# Calculating correlation

The full equation for the correlation coefficient is

$$\rho_{X, Y} = \frac{\mathrm{\mathrm{cov}\left(X,Y\right)}}{\sigma_{X}\sigma_{Y}}$$

where $\sigma_X$ and $\sigma_Y$ are the standard deviations of $X$ and $Y$ respectively.  The covariance ($\mathrm{cov}$) is given by:

$$\mathrm{cov}\left(X,Y\right) = \mathrm{E}\left[\left(X-\mu_{X}\right)\left(Y-\mu_{Y}\right)\right]$$

where $\mu_X$ and $\mu_Y$ are the means of $X$ and $Y$, and $\mathrm{E}$ is the "expected value" (a fancy-pants term for the mean) of the term in the square brackets.  Note that $X$ and $Y$ are vectors (aka lists or arrays) of numbers, and this is the *average of multiplying the corresponding X and Y values*, not the *product of the averages of X and Y*.

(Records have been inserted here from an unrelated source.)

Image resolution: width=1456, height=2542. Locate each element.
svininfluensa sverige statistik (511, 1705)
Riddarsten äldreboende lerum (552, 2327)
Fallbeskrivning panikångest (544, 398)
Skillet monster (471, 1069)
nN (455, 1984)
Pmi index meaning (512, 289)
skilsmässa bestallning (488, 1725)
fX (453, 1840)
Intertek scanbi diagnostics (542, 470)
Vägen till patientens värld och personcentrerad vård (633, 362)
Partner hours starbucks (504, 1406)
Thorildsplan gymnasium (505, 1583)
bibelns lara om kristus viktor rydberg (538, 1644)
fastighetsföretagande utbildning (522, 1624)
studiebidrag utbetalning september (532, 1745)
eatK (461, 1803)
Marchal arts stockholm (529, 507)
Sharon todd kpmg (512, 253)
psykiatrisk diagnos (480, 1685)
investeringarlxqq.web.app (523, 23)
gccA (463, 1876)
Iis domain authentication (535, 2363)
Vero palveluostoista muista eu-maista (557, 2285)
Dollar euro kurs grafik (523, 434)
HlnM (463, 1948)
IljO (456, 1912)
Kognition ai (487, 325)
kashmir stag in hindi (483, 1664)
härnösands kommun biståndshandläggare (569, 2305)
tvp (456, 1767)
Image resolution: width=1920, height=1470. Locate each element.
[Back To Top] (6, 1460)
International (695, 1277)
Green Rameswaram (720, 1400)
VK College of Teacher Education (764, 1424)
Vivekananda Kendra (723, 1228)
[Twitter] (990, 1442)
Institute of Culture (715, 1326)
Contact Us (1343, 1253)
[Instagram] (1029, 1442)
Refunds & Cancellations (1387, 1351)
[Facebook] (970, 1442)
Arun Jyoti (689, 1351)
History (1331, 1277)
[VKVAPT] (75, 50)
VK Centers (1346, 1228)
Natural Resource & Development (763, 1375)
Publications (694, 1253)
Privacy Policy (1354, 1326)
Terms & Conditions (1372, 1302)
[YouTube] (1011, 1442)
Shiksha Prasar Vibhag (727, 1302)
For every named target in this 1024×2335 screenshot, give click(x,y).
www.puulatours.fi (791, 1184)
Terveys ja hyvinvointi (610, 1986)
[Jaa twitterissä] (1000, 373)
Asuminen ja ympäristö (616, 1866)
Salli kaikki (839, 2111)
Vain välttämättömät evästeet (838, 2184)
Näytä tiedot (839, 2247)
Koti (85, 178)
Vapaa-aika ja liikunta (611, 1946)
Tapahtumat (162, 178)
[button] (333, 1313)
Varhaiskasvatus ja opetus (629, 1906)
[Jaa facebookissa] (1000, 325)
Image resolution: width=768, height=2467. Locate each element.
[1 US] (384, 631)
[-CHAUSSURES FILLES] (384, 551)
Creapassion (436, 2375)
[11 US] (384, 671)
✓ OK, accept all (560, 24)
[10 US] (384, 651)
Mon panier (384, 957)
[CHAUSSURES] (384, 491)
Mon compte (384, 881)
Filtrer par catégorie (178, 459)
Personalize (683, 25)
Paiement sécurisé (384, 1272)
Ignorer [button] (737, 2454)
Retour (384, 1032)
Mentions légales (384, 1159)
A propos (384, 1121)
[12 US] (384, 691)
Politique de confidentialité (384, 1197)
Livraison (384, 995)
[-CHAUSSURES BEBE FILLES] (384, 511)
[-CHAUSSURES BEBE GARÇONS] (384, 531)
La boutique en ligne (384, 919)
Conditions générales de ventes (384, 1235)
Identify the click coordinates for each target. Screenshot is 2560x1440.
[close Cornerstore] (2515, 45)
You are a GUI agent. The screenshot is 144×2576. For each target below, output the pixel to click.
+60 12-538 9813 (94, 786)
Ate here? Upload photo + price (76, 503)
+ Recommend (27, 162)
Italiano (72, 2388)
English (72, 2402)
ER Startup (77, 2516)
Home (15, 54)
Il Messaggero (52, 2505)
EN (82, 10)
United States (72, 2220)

# 1) Compute correlation the "hard" way

In the code cell below, write code to compute the correlation of `X` and `Y`:

1. Compute the means $\mu_X$ and $\mu_Y$ and save them in variables called `meanX` and `meanY`.
2. Compute the covariance $\mathrm{cov}\left(X,Y\right)$ and save it in a variable named `cov`.
3. Compute the correlation of $X$ and $Y$, and save it in a variable called `corr`.

You can (and should) test your code by changing the `generateData()` function to return different values.

In [None]:
# You can change this function, but don't move it to another cell
import numpy as np

def generateData():
    np.random.seed(1) # Start the random number generater at a known state
    x = np.random.randn(100) # 100 random numbers, centered at 0
    y = x + np.random.randn(100) * 0.5
    
    return (x, y)

In [None]:
# Call the function above to generate some data.  If you want to change the data, change the
# function above, not this line.  Otherwise the autograder will fail, and we will both be sad.
X, Y = generateData()

# Your code here...

# Example showing the data and the correlation; you can remove this if you want
import matplotlib.pyplot as plt
plt.scatter(X, Y)
plt.title("Correlation: {}".format(corr))
plt.show()

# 2) Compute correlation the easy way

As you'd expect, NumPy has a built-in function to compute the correlation coefficient: `corrcoef(a, b)`, where `a` and `b` are two arrays of data.  (WARNING: there is also a NumPy function called `correlate()` which does a totally different thing that also happens to be called correlation.)

Use the `corrcoef()` function to compute the correlation between `X` and `Y` and save the result into a variable called `corr2`.  Note that `corrcoef()` will return an array of values instead of a single number --- you'll need to figure out which value in the array is the one you care about, and extract only that value.

In [None]:
X, Y = generateData()

# Your code here...

print(corr2)

# 3) Your own data

Create a dataset (lists of points in variables called `x` and `y`) which are obviously related, but which have a statistical correlation of 0 (within floating-point rounding error).  There should be at least 10 unique data points (i.e., both `x` and `y` should have a length $\ge$ 10, and repeated points don't count toward the total).

*Challenge*: Make `x` and `y` contain at least 1000 unique points.

In [None]:
# Your code here...

plt.scatter(x, y)
# Add a title to the plot showing the correlation
# Your code here...
plt.show()